# YOUR INSTRUCTIONS:
Nothing should be omitted: restate the full listing word for word.

# RECORDS PROVIDED:

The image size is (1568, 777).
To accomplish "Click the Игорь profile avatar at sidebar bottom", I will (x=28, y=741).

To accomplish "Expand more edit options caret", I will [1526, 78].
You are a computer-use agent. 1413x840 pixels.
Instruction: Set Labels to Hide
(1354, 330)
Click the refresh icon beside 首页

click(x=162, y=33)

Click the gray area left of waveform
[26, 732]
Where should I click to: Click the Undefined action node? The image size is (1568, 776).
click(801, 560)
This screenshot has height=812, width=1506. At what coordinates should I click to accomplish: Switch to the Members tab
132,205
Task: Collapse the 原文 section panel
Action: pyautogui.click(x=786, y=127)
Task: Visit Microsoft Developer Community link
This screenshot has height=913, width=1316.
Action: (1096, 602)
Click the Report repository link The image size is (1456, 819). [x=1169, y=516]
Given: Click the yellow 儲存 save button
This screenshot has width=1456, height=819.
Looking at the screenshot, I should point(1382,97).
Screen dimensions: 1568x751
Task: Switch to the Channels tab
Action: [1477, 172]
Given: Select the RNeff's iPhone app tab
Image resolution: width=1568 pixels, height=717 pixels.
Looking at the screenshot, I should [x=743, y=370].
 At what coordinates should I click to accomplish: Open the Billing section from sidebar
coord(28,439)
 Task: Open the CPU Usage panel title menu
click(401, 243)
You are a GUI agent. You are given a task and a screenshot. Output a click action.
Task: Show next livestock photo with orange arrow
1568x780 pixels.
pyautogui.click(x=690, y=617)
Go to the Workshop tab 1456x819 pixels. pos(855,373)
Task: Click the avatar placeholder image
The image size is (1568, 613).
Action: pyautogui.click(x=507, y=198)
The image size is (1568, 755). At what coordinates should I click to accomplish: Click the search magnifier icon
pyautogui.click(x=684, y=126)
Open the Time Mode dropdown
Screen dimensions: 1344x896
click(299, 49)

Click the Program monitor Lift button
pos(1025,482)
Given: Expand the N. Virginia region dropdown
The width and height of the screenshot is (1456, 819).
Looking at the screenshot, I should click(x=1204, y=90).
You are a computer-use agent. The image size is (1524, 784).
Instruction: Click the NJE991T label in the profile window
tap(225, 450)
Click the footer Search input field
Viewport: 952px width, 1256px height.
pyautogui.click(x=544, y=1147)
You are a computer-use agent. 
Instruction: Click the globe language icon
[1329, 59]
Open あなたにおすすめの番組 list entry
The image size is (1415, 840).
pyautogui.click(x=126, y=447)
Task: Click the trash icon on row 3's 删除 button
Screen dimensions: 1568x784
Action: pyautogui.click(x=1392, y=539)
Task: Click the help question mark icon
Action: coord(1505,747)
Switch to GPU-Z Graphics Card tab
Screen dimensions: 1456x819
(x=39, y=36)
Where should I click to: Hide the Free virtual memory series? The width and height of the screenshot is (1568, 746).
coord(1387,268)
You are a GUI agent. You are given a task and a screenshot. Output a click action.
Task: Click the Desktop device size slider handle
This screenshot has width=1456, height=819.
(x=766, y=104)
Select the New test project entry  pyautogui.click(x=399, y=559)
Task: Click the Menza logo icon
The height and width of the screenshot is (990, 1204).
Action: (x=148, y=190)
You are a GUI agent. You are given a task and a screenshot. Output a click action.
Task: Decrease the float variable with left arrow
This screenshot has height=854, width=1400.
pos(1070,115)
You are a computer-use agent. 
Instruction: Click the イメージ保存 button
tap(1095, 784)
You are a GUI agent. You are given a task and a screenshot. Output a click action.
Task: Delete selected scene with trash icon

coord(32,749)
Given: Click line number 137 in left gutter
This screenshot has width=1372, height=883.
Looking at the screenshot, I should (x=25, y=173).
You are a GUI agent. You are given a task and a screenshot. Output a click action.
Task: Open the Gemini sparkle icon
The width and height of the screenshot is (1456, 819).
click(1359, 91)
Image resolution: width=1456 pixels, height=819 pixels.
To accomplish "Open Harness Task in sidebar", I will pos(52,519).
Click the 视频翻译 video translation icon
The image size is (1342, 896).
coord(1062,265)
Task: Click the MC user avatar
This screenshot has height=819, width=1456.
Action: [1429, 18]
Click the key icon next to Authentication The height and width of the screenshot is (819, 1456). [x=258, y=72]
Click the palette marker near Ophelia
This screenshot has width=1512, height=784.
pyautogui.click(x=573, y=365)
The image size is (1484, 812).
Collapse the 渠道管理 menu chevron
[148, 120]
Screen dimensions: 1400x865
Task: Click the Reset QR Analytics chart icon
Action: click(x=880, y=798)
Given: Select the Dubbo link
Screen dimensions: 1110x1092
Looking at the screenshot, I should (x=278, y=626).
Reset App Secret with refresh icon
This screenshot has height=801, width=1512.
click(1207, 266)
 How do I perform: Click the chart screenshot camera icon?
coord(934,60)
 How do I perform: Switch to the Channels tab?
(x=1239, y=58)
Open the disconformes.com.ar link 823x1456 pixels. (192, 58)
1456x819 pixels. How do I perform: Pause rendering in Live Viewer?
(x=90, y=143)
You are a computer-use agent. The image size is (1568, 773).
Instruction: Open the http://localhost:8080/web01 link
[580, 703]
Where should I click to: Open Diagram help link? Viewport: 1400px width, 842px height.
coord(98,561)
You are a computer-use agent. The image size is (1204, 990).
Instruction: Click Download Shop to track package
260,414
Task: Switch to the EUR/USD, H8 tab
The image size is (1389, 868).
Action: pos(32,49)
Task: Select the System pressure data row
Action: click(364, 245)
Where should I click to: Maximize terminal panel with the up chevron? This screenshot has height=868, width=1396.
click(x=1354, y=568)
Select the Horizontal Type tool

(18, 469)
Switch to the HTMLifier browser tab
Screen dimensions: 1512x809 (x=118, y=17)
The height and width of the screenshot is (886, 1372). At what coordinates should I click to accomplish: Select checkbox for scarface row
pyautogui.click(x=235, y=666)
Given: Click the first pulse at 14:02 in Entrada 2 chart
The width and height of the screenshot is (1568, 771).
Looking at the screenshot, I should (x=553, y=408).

# OUTPUT FOR THIS EXERCISE:
The image size is (1568, 777).
To accomplish "Click the Игорь profile avatar at sidebar bottom", I will (x=28, y=741).

To accomplish "Expand more edit options caret", I will [1526, 78].
You are a computer-use agent. 1413x840 pixels.
Instruction: Set Labels to Hide
(1354, 330)
Click the refresh icon beside 首页

click(x=162, y=33)

Click the gray area left of waveform
[26, 732]
Where should I click to: Click the Undefined action node? The image size is (1568, 776).
click(801, 560)
This screenshot has height=812, width=1506. At what coordinates should I click to accomplish: Switch to the Members tab
132,205
Task: Collapse the 原文 section panel
Action: pyautogui.click(x=786, y=127)
Task: Visit Microsoft Developer Community link
This screenshot has height=913, width=1316.
Action: (1096, 602)
Click the Report repository link The image size is (1456, 819). [x=1169, y=516]
Given: Click the yellow 儲存 save button
This screenshot has width=1456, height=819.
Looking at the screenshot, I should point(1382,97).
Screen dimensions: 1568x751
Task: Switch to the Channels tab
Action: [1477, 172]
Given: Select the RNeff's iPhone app tab
Image resolution: width=1568 pixels, height=717 pixels.
Looking at the screenshot, I should [x=743, y=370].
 At what coordinates should I click to accomplish: Open the Billing section from sidebar
coord(28,439)
 Task: Open the CPU Usage panel title menu
click(401, 243)
You are a GUI agent. You are given a task and a screenshot. Output a click action.
Task: Show next livestock photo with orange arrow
1568x780 pixels.
pyautogui.click(x=690, y=617)
Go to the Workshop tab 1456x819 pixels. pos(855,373)
Task: Click the avatar placeholder image
The image size is (1568, 613).
Action: pyautogui.click(x=507, y=198)
The image size is (1568, 755). At what coordinates should I click to accomplish: Click the search magnifier icon
pyautogui.click(x=684, y=126)
Open the Time Mode dropdown
Screen dimensions: 1344x896
click(299, 49)

Click the Program monitor Lift button
pos(1025,482)
Given: Expand the N. Virginia region dropdown
The width and height of the screenshot is (1456, 819).
Looking at the screenshot, I should click(x=1204, y=90).
You are a computer-use agent. The image size is (1524, 784).
Instruction: Click the NJE991T label in the profile window
tap(225, 450)
Click the footer Search input field
Viewport: 952px width, 1256px height.
pyautogui.click(x=544, y=1147)
You are a computer-use agent. 
Instruction: Click the globe language icon
[1329, 59]
Open あなたにおすすめの番組 list entry
The image size is (1415, 840).
pyautogui.click(x=126, y=447)
Task: Click the trash icon on row 3's 删除 button
Screen dimensions: 1568x784
Action: pyautogui.click(x=1392, y=539)
Task: Click the help question mark icon
Action: coord(1505,747)
Switch to GPU-Z Graphics Card tab
Screen dimensions: 1456x819
(x=39, y=36)
Where should I click to: Hide the Free virtual memory series? The width and height of the screenshot is (1568, 746).
coord(1387,268)
You are a GUI agent. You are given a task and a screenshot. Output a click action.
Task: Click the Desktop device size slider handle
This screenshot has width=1456, height=819.
(x=766, y=104)
Select the New test project entry  pyautogui.click(x=399, y=559)
Task: Click the Menza logo icon
The height and width of the screenshot is (990, 1204).
Action: (x=148, y=190)
You are a GUI agent. You are given a task and a screenshot. Output a click action.
Task: Decrease the float variable with left arrow
This screenshot has height=854, width=1400.
pos(1070,115)
You are a computer-use agent. 
Instruction: Click the イメージ保存 button
tap(1095, 784)
You are a GUI agent. You are given a task and a screenshot. Output a click action.
Task: Delete selected scene with trash icon

coord(32,749)
Given: Click line number 137 in left gutter
This screenshot has width=1372, height=883.
Looking at the screenshot, I should (x=25, y=173).
You are a GUI agent. You are given a task and a screenshot. Output a click action.
Task: Open the Gemini sparkle icon
The width and height of the screenshot is (1456, 819).
click(1359, 91)
Image resolution: width=1456 pixels, height=819 pixels.
To accomplish "Open Harness Task in sidebar", I will pos(52,519).
Click the 视频翻译 video translation icon
The image size is (1342, 896).
coord(1062,265)
Task: Click the MC user avatar
This screenshot has height=819, width=1456.
Action: [1429, 18]
Click the key icon next to Authentication The height and width of the screenshot is (819, 1456). [x=258, y=72]
Click the palette marker near Ophelia
This screenshot has width=1512, height=784.
pyautogui.click(x=573, y=365)
The image size is (1484, 812).
Collapse the 渠道管理 menu chevron
[148, 120]
Screen dimensions: 1400x865
Task: Click the Reset QR Analytics chart icon
Action: click(x=880, y=798)
Given: Select the Dubbo link
Screen dimensions: 1110x1092
Looking at the screenshot, I should (x=278, y=626).
Reset App Secret with refresh icon
This screenshot has height=801, width=1512.
click(1207, 266)
 How do I perform: Click the chart screenshot camera icon?
coord(934,60)
 How do I perform: Switch to the Channels tab?
(x=1239, y=58)
Open the disconformes.com.ar link 823x1456 pixels. (192, 58)
1456x819 pixels. How do I perform: Pause rendering in Live Viewer?
(x=90, y=143)
You are a computer-use agent. The image size is (1568, 773).
Instruction: Open the http://localhost:8080/web01 link
[580, 703]
Where should I click to: Open Diagram help link? Viewport: 1400px width, 842px height.
coord(98,561)
You are a computer-use agent. The image size is (1204, 990).
Instruction: Click Download Shop to track package
260,414
Task: Switch to the EUR/USD, H8 tab
The image size is (1389, 868).
Action: pos(32,49)
Task: Select the System pressure data row
Action: click(364, 245)
Where should I click to: Maximize terminal panel with the up chevron? This screenshot has height=868, width=1396.
click(x=1354, y=568)
Select the Horizontal Type tool

(18, 469)
Switch to the HTMLifier browser tab
Screen dimensions: 1512x809 (x=118, y=17)
The height and width of the screenshot is (886, 1372). At what coordinates should I click to accomplish: Select checkbox for scarface row
pyautogui.click(x=235, y=666)
Given: Click the first pulse at 14:02 in Entrada 2 chart
The width and height of the screenshot is (1568, 771).
Looking at the screenshot, I should (x=553, y=408).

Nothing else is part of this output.